Valley wrangle: Museum wins mill squabble

Over the objections of preservationists, the Frontier Culture Museum has signed a deal to buy a historic Shenandoah County mill that it will move to a reconstructed 1850s-style village.

The Museum signed the contract October 13, museum executive director John Avoli says. He declines to disclose the purchase price.

Shenandoah County preservationists organized a foundation to buy the 240-year-old structure near the West Virginia border and raised about $200,000 to pay the asking price and keep it where it is.

But the owner, Shenandoah apple orchard owner Gordon D. Bowman II, believed the building's long-term interests would be best served by Frontier Culture's $1.2 million preservation plan, Avoli says.

Disassembly will begin by spring, according to Avoli, and the museum aims to have the building reconstructed in Staunton by 2007.

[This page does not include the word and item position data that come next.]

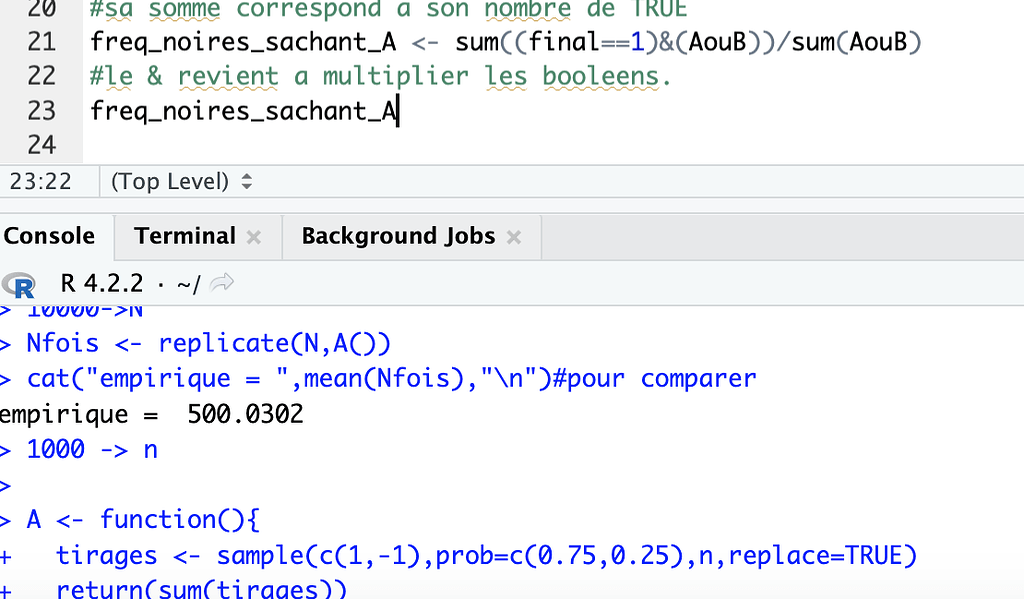Select the comment text on line 22

[380, 76]
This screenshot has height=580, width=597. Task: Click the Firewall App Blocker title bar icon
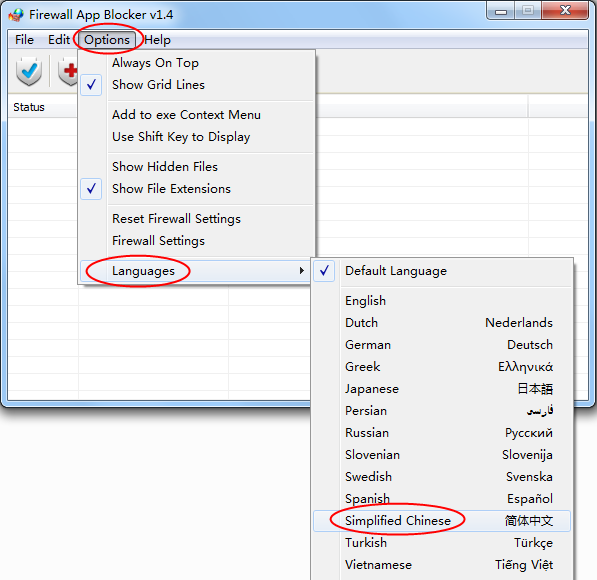pos(16,15)
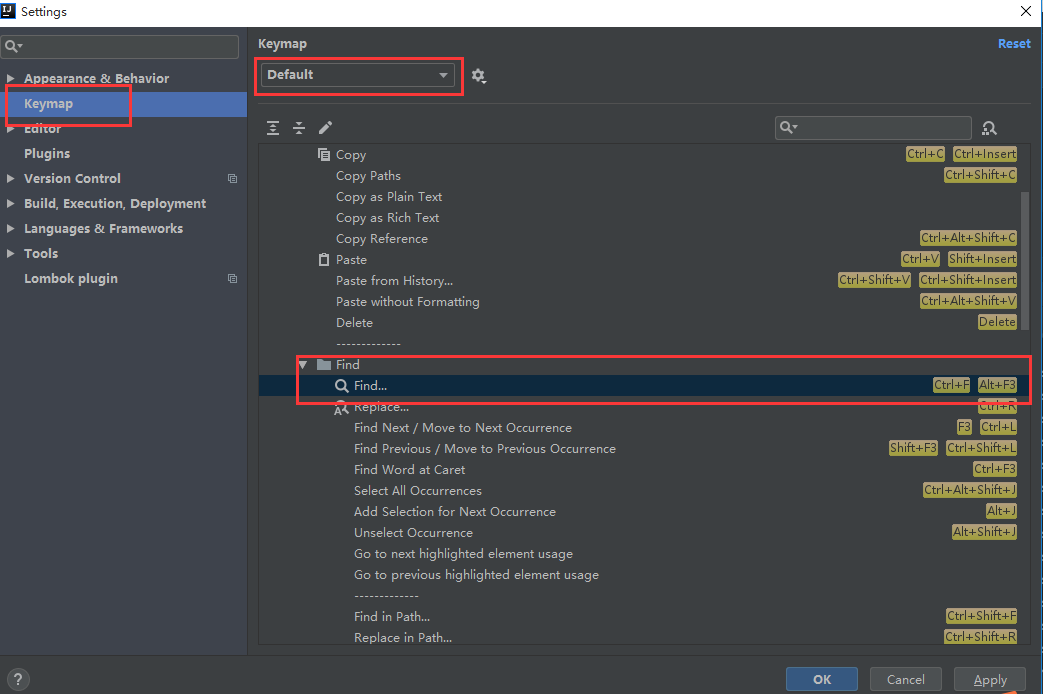Collapse the Find action group
Viewport: 1043px width, 694px height.
click(x=303, y=364)
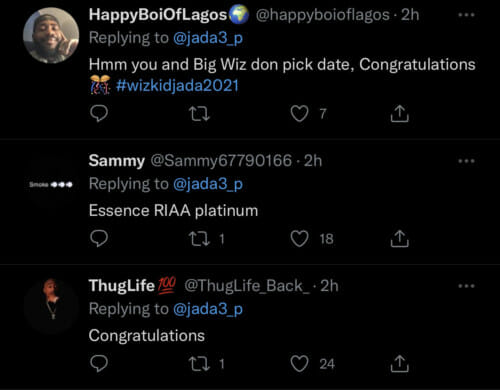Open more options for HappyBoiOfLagos's tweet
Screen dimensions: 500x390
point(466,15)
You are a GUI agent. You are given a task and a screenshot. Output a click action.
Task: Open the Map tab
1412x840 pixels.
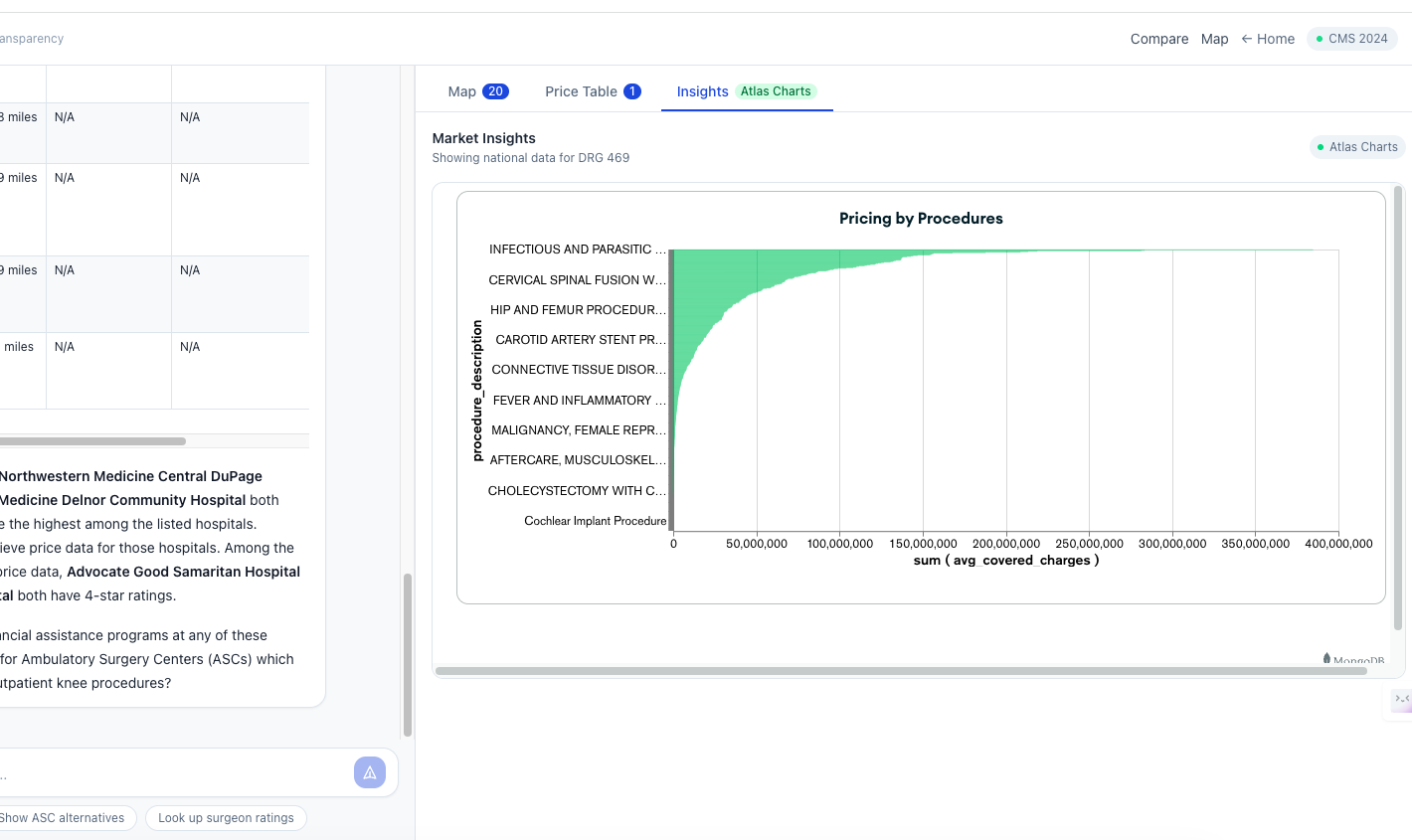478,91
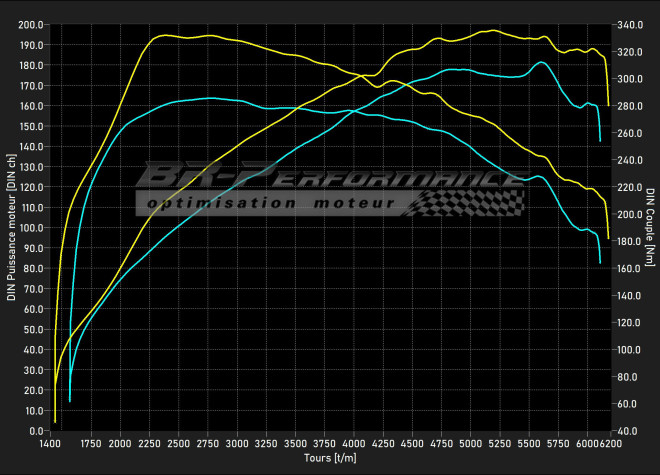660x475 pixels.
Task: Select the 'DIN Puissance moteur [DIN ch]' axis title
Action: click(x=12, y=228)
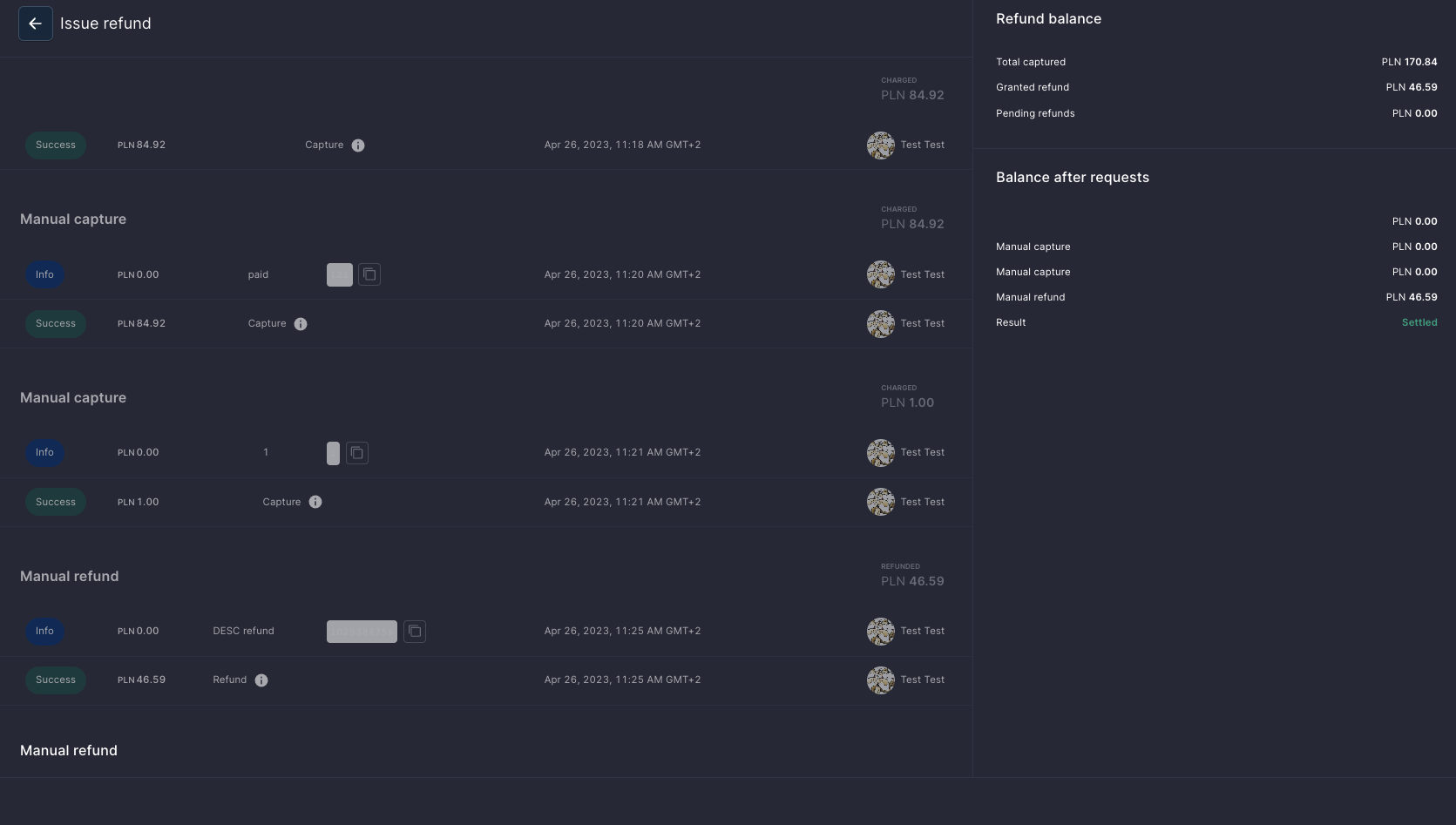Reveal the masked value beside paid
Viewport: 1456px width, 825px height.
tap(339, 274)
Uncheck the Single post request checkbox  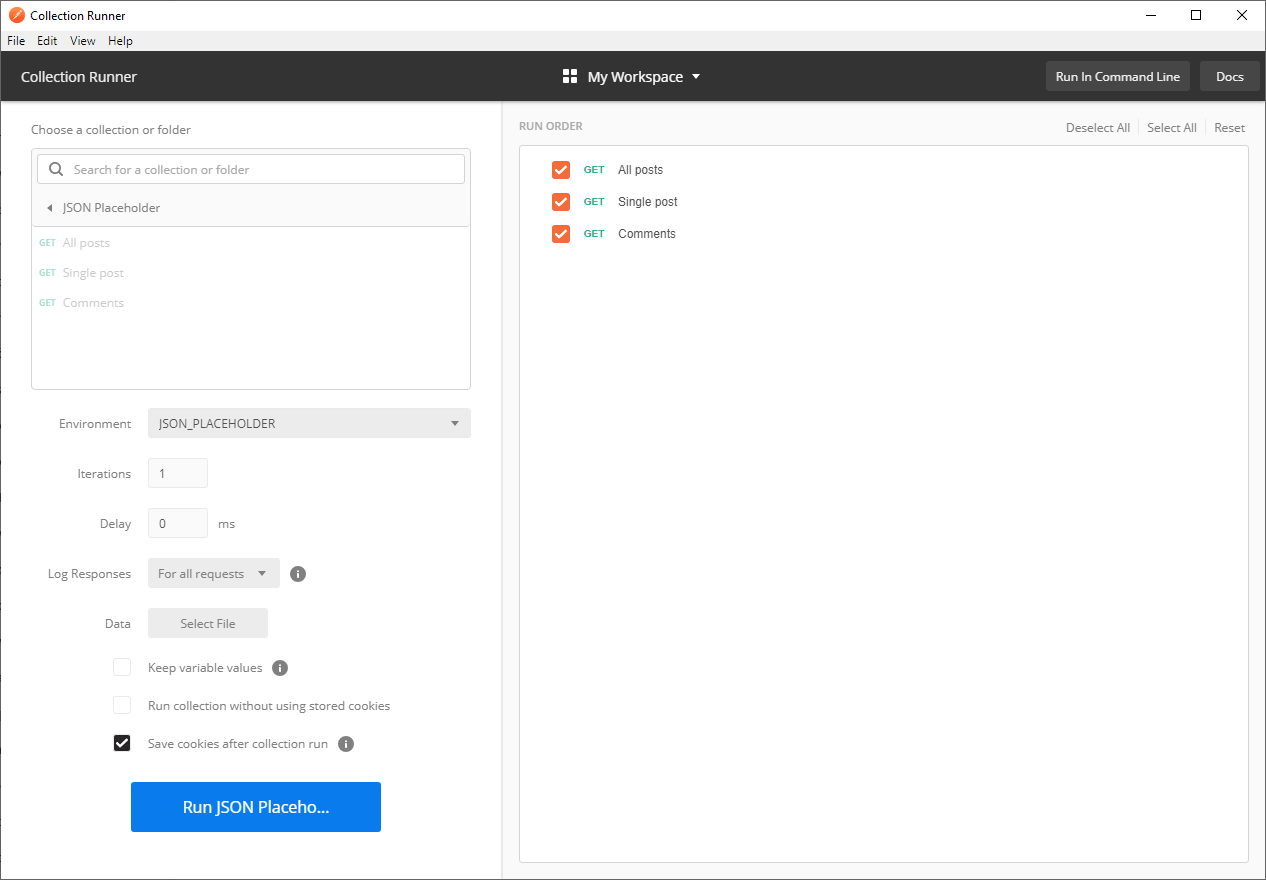tap(561, 202)
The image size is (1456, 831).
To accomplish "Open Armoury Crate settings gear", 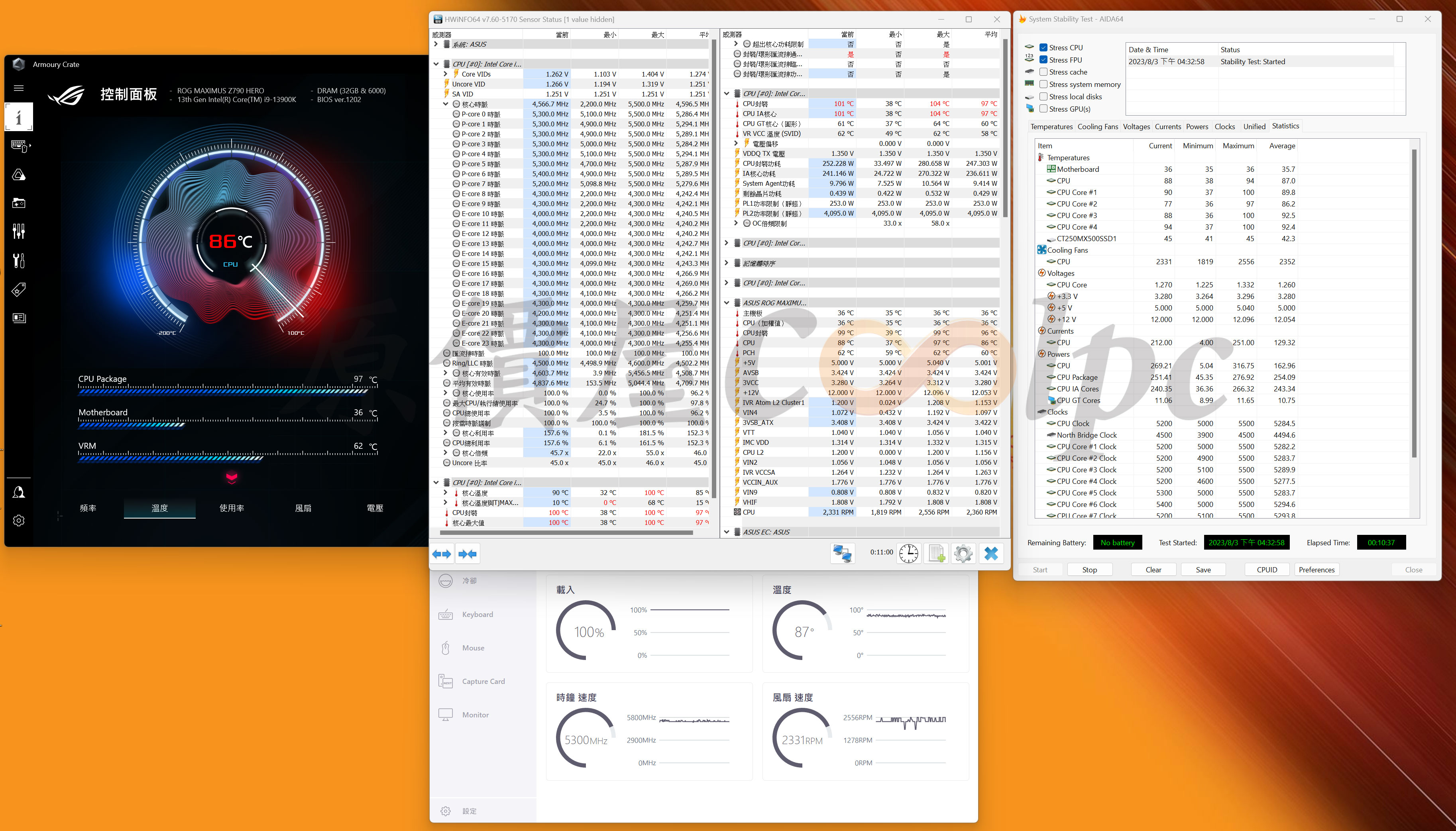I will (19, 521).
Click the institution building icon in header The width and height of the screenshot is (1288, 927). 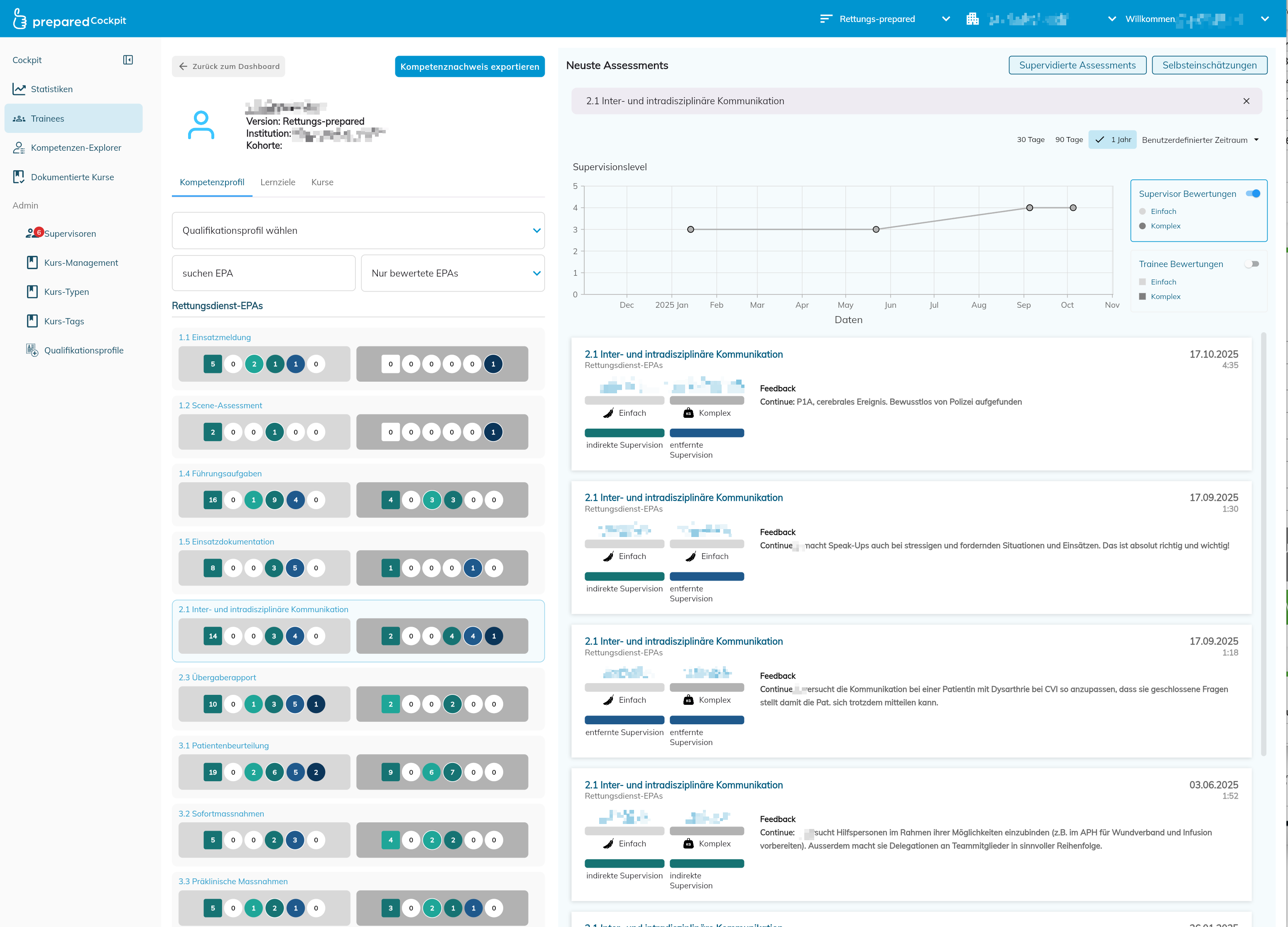(972, 19)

The Zirkle Mill was built by one of the Valley's first German settlers around 1760 in Forestville. It last served as a mill in the 1950s and most recently was used as a furniture workshop beginning in the 1980s, according to the foundation.

Frontier Culture wants to feature the building as part of a $10.5 million expansion of museum exhibits.

The museum displays links between 18th-century farms in Europe and the homesteads of the valley's early European settlers.